Appearances are not everything, as demonstrated by a counterfeit $100 bill that floated through a local business and ended its circulation at Bank of America where its true identity was discovered.
The bill was originally printed as a $5 Lincoln. When counterfeiters were through washing and reprinting it, however, it became a nearly perfect $100 Benjamin Franklin.
The money may have continued its deceitful ways had it not been for Dionne Lloyd, an alert teller at the Payson branch of Bank of America.
"She has a good eye for detecting counterfeit bills," Brenda Carnes, the bank's operations manager, said.
The big problem merchants face with bills that have been "washed" in this fashion is that they avoid detection by the counterfeit detection pens used by cashiers to determine if a bill is legal tender.
"The merchant used the pen on this $100 bill, and it did not indicate it was counterfeit," Carnes said.

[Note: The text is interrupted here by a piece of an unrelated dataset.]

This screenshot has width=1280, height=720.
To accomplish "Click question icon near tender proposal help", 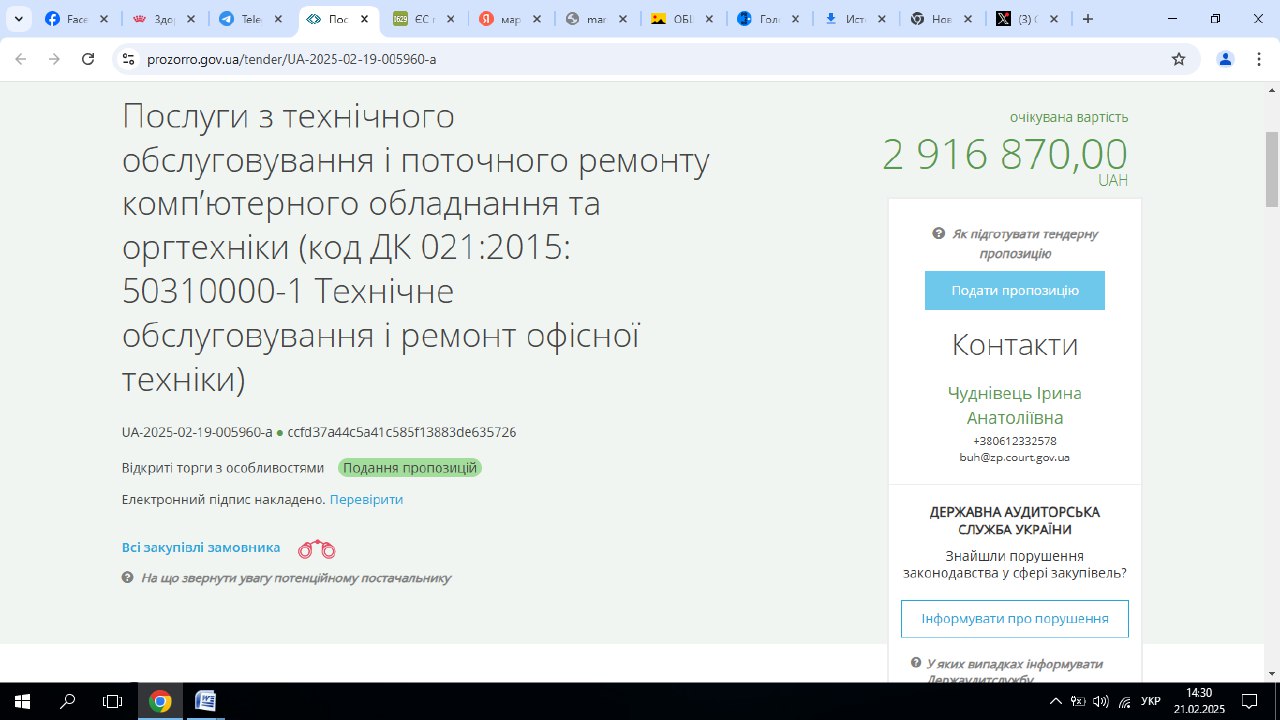I will click(938, 234).
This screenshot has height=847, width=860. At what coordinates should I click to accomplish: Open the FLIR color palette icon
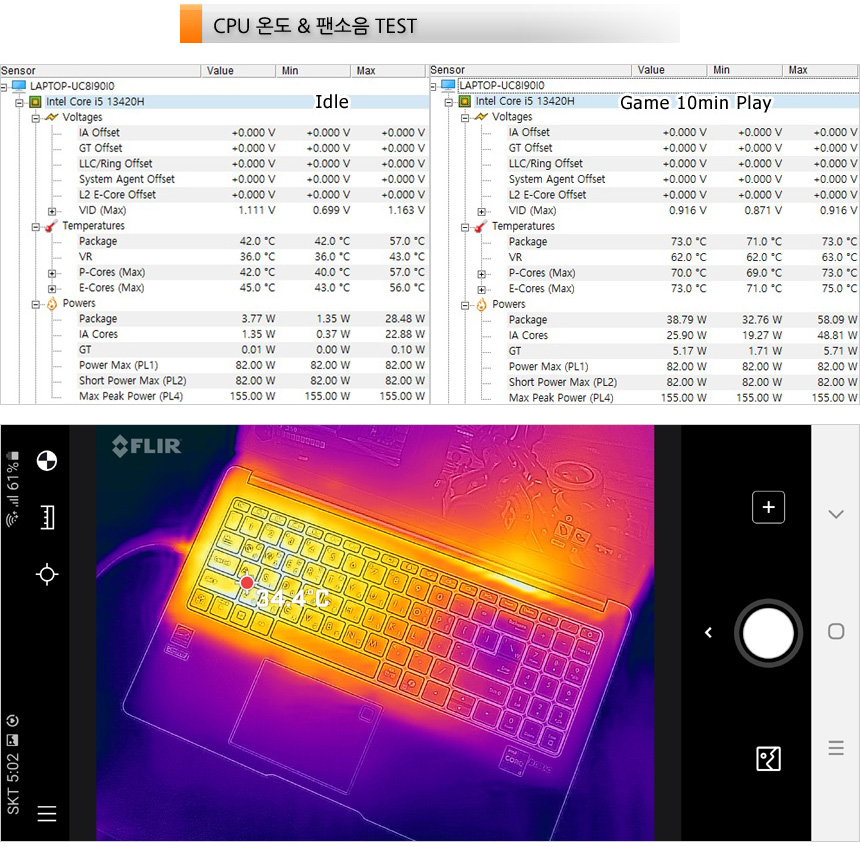[x=46, y=461]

The counterfeiters are taking legal tender bills, washing the ink out of the paper, and reprinting the currency at higher dollar amounts.
However, when the fraudulent bills are held up to light, the watermark from the original print is still visible.
"Merchants need to hold the bill up to a light and make sure the (watermark) matches the face on the bill," Carnes said. "We have had quite a few merchants take a loss lately with counterfeit bills."
Carnes said her bank has been seeing an increase of counterfeit bills recently, most of which are detectable.
"We will have the (found counterfeit) bill at the bank for a few days in case merchants want to look at it for detection purposes," Carnes said.
Counterfeit bills have also found their way to the local Wells Fargo bank, according to assistant manager John Schreur. "We have had an increase ... with several this year ... They are becoming more and more prevalent," Schreur said.
Schreur said that while the "biggest culprit" is the $20 bill, Wells Fargo tellers have come across $10 counterfeit bills as well. He advised merchants to watch every bill they are handed.